» WORK TO COMPLETE: Rewrite the rows from the line with "Where should I" up to and including the line with "will (x=539, y=321)." as a numbered list, leaving out any blank lines.
[PROVIDED RECORDS start]
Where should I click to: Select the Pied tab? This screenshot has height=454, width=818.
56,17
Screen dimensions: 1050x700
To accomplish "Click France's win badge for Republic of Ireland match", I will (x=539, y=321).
[PROVIDED RECORDS end]
[PROVIDED RECORDS start]
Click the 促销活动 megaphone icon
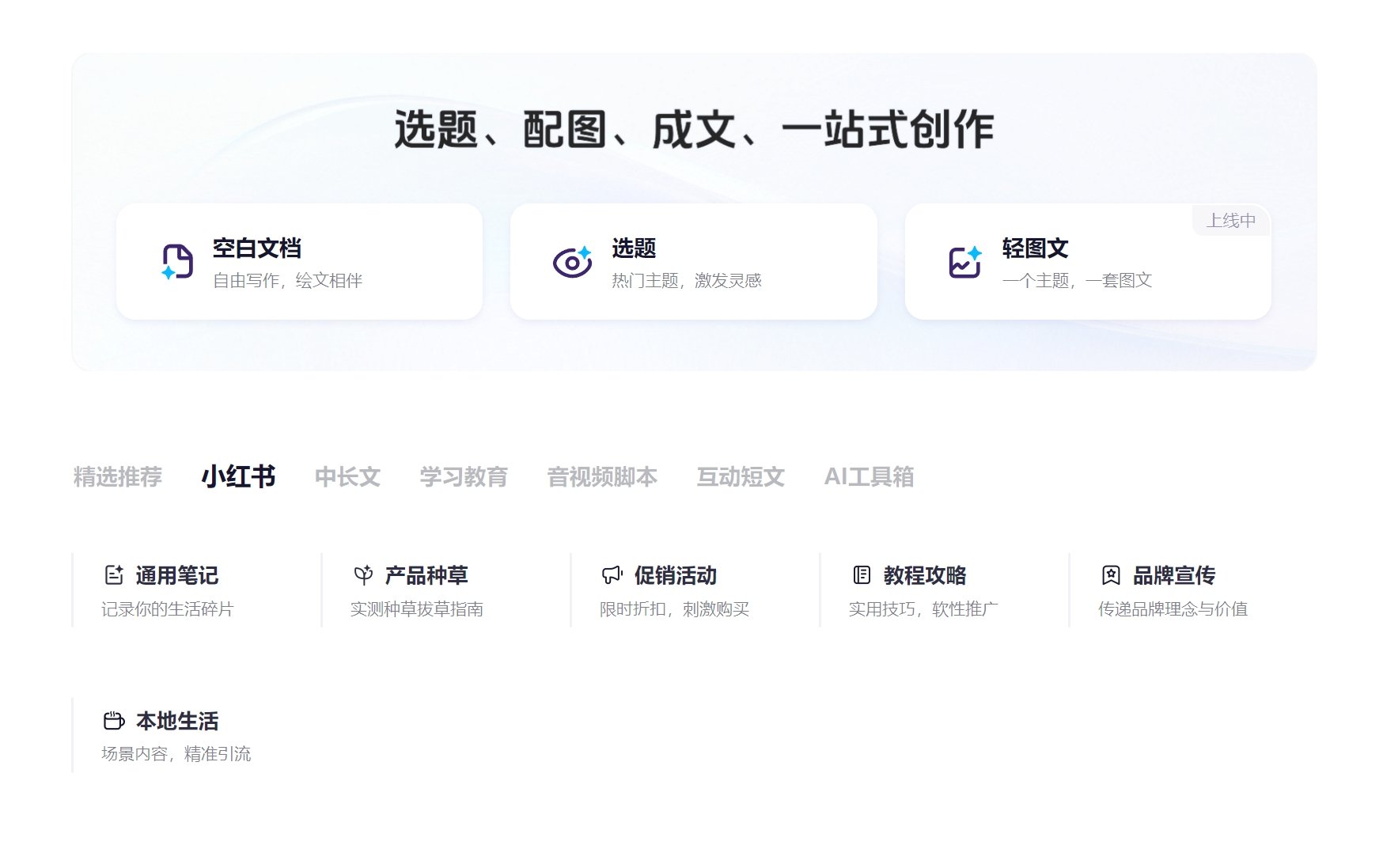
[PROVIDED RECORDS end]
» ANSWER TO THE TASK:
1. Where should I click to: Select the Pied tab? This screenshot has height=454, width=818.
2. 56,17
3. Screen dimensions: 1050x700
4. To accomplish "Click France's win badge for Republic of Ireland match", I will (x=539, y=321).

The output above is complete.